Se imagina conduciendo un bulldozer que circula sobre ella misma, derribando rocas heladas y despejando claros a los que llegue la luz del sol; una vez allí podría arrastrarse para conseguir algo o escupir al mundo entero por no tenerlo. No pretende visitar la extraña ciudad en la que desembarcará, no espera sorprenderse al observar la espiral invertida del agua al escaparse por el sumidero del lavabo. Todo eso le importa poco. Lo que quiere es observarse frente al poste, como ahora se observa en el reflejo del escaparate, contemplar las distancias marcadas en pintura blanca sobre la vieja madera, la constatación física de la extensión de la Tierra, encontrarse en un cruce de caminos donde el mundo acaba y no quedan caminos que cruzar, estudiar cómo se cifran las distancias, si la lejanía de su lugar de origen es suficiente, si teme o anhela el regreso.

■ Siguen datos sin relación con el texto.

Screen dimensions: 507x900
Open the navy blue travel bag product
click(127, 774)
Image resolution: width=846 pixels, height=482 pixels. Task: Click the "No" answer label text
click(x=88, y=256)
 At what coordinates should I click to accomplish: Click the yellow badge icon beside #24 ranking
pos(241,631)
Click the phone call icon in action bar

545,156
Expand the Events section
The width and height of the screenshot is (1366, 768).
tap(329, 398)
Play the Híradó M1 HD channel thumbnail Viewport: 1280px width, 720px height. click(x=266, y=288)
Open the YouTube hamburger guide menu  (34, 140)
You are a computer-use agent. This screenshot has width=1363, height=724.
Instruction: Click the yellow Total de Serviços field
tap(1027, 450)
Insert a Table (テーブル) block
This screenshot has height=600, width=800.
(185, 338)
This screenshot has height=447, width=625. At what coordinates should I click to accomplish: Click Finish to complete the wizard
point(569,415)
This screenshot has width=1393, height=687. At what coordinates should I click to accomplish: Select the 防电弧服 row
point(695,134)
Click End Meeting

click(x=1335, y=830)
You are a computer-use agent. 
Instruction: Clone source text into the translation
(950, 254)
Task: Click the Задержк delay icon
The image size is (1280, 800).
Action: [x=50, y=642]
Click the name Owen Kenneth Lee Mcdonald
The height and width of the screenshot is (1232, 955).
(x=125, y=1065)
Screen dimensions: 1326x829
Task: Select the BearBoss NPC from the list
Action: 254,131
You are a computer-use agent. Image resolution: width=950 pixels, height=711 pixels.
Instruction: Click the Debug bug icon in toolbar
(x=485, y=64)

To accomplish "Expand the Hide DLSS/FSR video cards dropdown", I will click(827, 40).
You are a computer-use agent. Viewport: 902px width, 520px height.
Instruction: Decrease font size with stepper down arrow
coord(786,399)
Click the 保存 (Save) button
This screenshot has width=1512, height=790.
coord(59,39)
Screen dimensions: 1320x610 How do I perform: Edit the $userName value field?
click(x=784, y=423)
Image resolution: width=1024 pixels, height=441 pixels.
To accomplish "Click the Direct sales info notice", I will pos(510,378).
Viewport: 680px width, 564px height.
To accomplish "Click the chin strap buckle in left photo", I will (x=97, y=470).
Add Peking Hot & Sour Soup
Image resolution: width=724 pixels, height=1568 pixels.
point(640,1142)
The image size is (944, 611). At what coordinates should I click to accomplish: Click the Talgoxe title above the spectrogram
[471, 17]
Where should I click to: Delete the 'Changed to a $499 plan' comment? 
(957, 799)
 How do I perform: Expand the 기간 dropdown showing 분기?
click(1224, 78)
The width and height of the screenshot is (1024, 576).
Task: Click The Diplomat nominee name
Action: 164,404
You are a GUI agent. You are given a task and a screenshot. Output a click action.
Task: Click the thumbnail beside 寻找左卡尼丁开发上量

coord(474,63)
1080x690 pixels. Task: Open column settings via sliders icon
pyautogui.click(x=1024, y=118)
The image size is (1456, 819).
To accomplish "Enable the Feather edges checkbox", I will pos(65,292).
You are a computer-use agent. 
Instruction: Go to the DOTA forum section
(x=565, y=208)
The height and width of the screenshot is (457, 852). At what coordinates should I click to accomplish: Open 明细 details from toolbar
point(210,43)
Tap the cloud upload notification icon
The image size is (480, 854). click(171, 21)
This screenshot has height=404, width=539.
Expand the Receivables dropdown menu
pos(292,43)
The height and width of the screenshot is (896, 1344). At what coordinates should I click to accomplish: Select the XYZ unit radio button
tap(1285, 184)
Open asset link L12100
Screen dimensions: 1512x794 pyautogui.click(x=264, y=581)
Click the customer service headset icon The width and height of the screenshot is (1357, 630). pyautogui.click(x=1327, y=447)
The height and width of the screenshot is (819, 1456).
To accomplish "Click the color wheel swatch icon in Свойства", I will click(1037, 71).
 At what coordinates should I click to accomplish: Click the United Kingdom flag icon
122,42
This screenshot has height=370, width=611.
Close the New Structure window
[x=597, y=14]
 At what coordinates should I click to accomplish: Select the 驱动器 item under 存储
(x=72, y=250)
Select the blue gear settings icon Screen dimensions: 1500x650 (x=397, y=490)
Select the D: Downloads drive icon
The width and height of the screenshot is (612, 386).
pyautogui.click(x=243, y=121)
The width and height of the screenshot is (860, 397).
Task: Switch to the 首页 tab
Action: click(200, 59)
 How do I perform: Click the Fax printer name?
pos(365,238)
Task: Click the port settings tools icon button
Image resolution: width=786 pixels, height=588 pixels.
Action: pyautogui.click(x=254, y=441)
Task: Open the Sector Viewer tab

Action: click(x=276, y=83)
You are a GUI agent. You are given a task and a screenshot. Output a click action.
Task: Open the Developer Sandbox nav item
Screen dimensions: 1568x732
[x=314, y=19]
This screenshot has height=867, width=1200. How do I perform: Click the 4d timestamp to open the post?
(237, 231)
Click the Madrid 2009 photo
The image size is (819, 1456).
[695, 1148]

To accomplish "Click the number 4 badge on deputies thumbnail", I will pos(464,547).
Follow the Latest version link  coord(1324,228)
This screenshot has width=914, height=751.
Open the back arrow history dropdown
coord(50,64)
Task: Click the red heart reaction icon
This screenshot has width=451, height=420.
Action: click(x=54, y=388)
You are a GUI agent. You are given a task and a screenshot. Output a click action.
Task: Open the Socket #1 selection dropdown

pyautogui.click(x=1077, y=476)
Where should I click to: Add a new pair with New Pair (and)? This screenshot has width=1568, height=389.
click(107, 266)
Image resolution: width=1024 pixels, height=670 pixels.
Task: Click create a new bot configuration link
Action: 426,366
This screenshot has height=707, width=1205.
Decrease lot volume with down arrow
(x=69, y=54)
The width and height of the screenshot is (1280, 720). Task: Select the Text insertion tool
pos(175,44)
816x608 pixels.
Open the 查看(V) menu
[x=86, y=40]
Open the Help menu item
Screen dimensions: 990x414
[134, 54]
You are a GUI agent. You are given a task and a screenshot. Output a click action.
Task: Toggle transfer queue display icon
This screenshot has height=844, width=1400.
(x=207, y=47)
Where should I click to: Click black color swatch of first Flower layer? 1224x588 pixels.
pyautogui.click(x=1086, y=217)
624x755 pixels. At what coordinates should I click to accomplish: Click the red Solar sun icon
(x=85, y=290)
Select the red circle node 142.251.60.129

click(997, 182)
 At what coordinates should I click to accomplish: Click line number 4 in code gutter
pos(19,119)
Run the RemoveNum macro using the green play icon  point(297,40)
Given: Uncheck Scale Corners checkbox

Sin mucho esfuerzo, logra imaginar que el cristal ante el que mira su reflejo es el poste de madera, ve agitarse su melena con el viento antártico y oye las tablas crujir con sus tornillos oxidados, puede leer los nombres de ciudades lejanas donde vivirán personas que respiran y tienen sed y andan por la calle. En el fin del mundo no habrá nadie, lo sabe, estará sola sobre el hielo, expuesta al viento, mientras la oscuridad morderá la tierra lentamente. Sentirá frío en las manos y se las cobijará en los bolsillos, quizá tendrá miedo de la oscuridad creciente, aullará el viento en sus oídos y se sentirá inalcanzable y, por eso, poderosa, con un deseo real, tan intenso que no sea humano. Si eso ocurriera, piensa, sería fácil tomar la decisión de volver, no costaría mucho convencer a sus pies congelados para que se encaminaran al hotel, a la habitación enmoquetada, a la bañera rebosante de agua caliente.
La mujer con un solo deseo abre los ojos y se atusa el pelo en el reflejo del escaparate, el viento seco y lleno de polvo de la ciudad lo empuja hacia la cara. Para evitarlo, se gira mientras se cierra el abrigo muerta de frío.